Yesterday I had a few hours of despair after getting scared by semi slugs (Parmarion martensi), which are known to carry brain eating paracites (Angiostrongylus cantonensis) in our area. So far only 5 people this year have been reported as infected in our state, but it is deadly to children and incurable in anyone.
I really enjoy gardening, but our property in particularly infested with slugs known to be carrying the paracites. This summer we were eating lunch out of the garden everyday, and I was double washing the produce, which is supposed to be safe after being washed. We hunted slugs as a family for two weeks, prior to 4th of July, and took out over 300 slugs (mostly semi slugs, but also some cuban slugs), but they are still around… I’ve been applying pet safe, forest safe sluggo bait, however due to frequent rain that hasn’t had enough of an effect yet. The slugs act crazy because they are carrying the brain paracite, so they sometimes come out before or after dark (scaring me), one came into the kitchen sink once with the door closed (scaring me a lot, as their slime is potentially deadly also but much less than their bodies), they go our pathways, driveway, walls, my daughter’s gardening tools, our patio, and sometimes into our house… I hate it very much.
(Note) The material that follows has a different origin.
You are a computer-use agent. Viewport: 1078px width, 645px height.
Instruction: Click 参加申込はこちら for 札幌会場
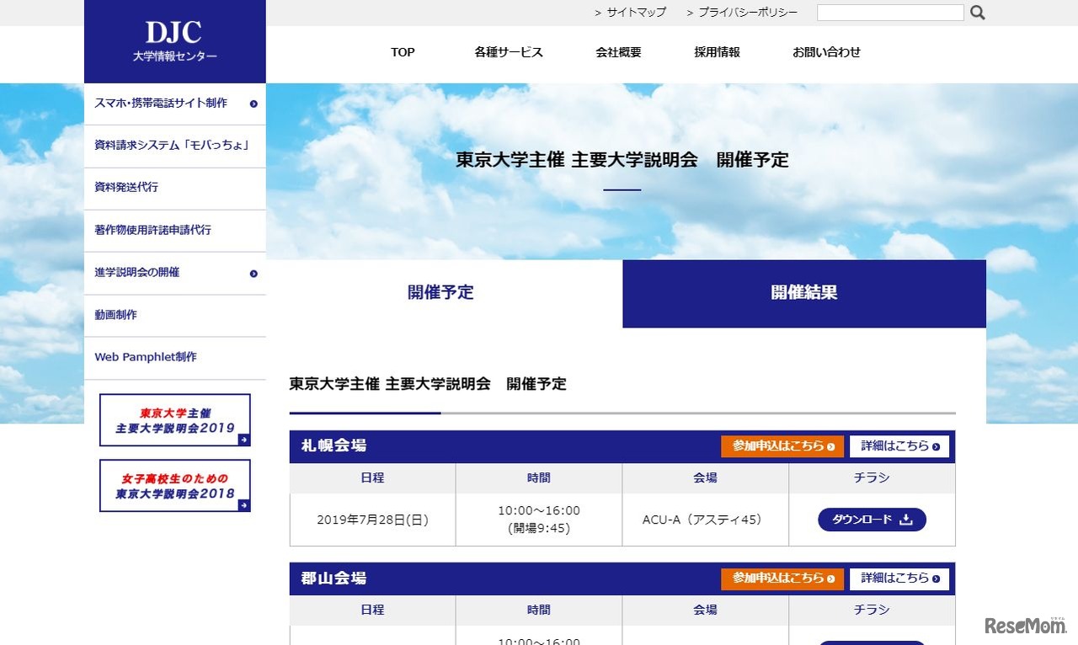point(782,446)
Yesterday two went onto our welcome mat (that is not next to any plants or food sources) and left it all slimy, that sent me into an antigardening dispair I don’t usually fall into.
I’ve been working on an emotional diversity project, just recording how I feel each day to make a monthly (and maybe someday yearly) calendar. Supposedly noticing the variety of emotions I go through should make it easier to get unstuck in any emotion. It’s called granularity. From a book called “How Emotions are Made.” I’m finding it useful so far, especially because I’ve been more depressive than normal for me post partum. Exercise helps a lot, but being mindful of my emotions helps too, it helps me ask for help with the kids when I’m burnt out. The burn out, being rushed, being overwhelmed or not exercising tip me towards depression, but I’m grateful it’s not a very deep depression, a 10 minute exercise or a cup of green tea is enough to bring me back out of it. It’s very erie having hormone based depression, because I’ve always thought my brain/mind/soul create my emotions and they were a part of me, but definately with this depression it has nothing to do with me, nor my life, it’s just something that happened to me because of my physical body and I can manage it easily if I can be mindful that it’s happening.
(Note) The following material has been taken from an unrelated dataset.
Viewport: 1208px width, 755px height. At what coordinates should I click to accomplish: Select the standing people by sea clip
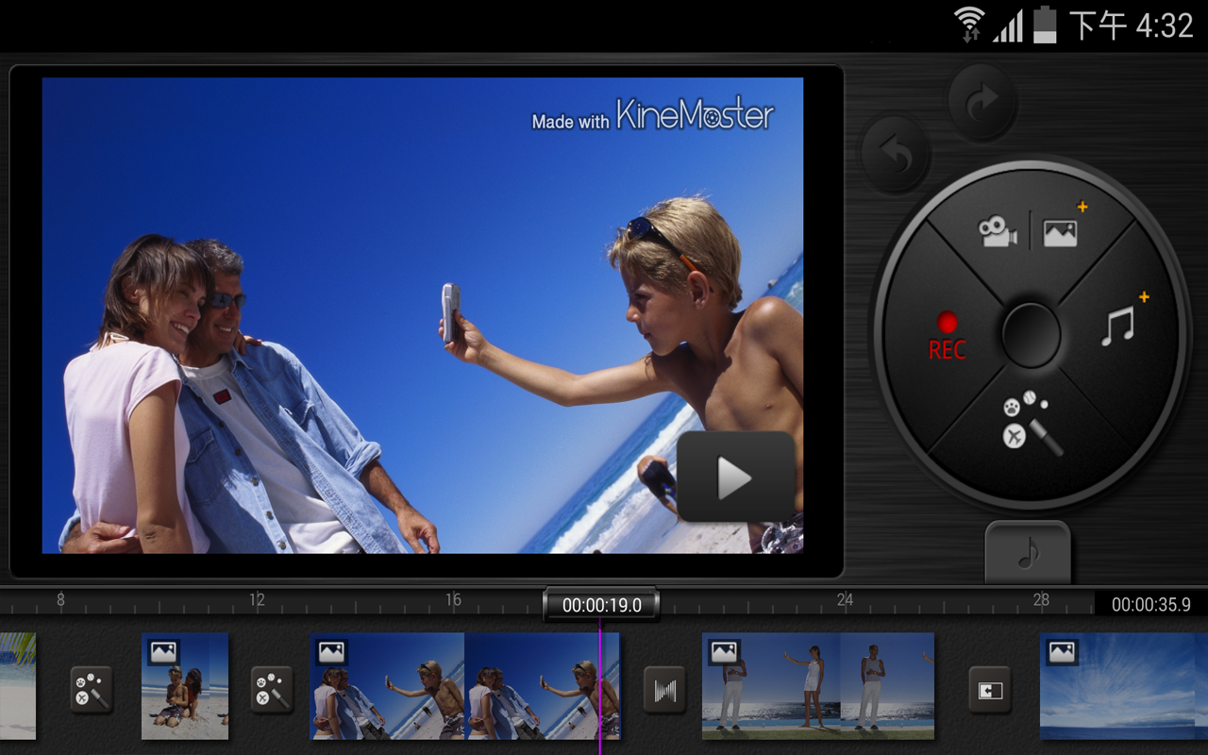[818, 686]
Another cool part of the emotional diversity project, is to be able to pick a meta emotion for the month, which reflects the month (without being baised to my memory of the end of the month being stronger).
After thinking about my thinking in August I believe I’m still rushing myself to multitask, to meet self imposed deadlines that don’t matter, and not enjoying enough of the day. I have kids to take care of, but there must be a way to do that and still enjoy life? One thing that makes it hard is that my son is five months old, so worse than any needs he has is the way his needs change everyday. He rolls very easily, so he can’t be left anywhere… I can carry him, but he doesn’t like it, so I can get chores done that way, but he will start getting frusterated, whenever I try to spend time being close to him (which I love) my daughter gets jelous and I get angry because I’m sick of her understandable jelousy already and I completely stopped having sympathy for her the day she kicked her brother in the spine. But anyways, I feel positive about starting the new month with “ganbate spirit,” to do the best I can with what I have, to do what I need to do to, to have time to do some of what I want to do, to live my best life as best I can and not regret it later.